Please lay out the lines from the line with "You are a computer-use" to the line with "Where should I click to: Select" as a Markdown table with the columns Number and Text, skipping any blank lines.

• [RAW DATA]
..............................
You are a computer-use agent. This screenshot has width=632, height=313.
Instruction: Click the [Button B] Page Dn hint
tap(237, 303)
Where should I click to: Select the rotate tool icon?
..............................
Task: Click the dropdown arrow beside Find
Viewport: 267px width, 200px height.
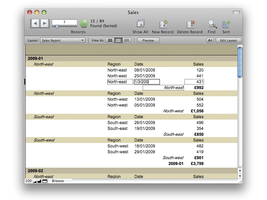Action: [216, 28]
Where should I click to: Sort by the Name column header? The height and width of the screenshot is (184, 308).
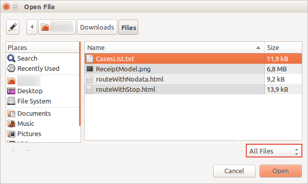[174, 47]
..............................
• [EXPECTED ANSWER]
| Number | Text |
|---|---|
| 1 | You are a computer-use agent. This screenshot has width=632, height=313. |
| 2 | Instruction: Click the [Button B] Page Dn hint |
| 3 | tap(237, 303) |
| 4 | Where should I click to: Select the rotate tool icon? |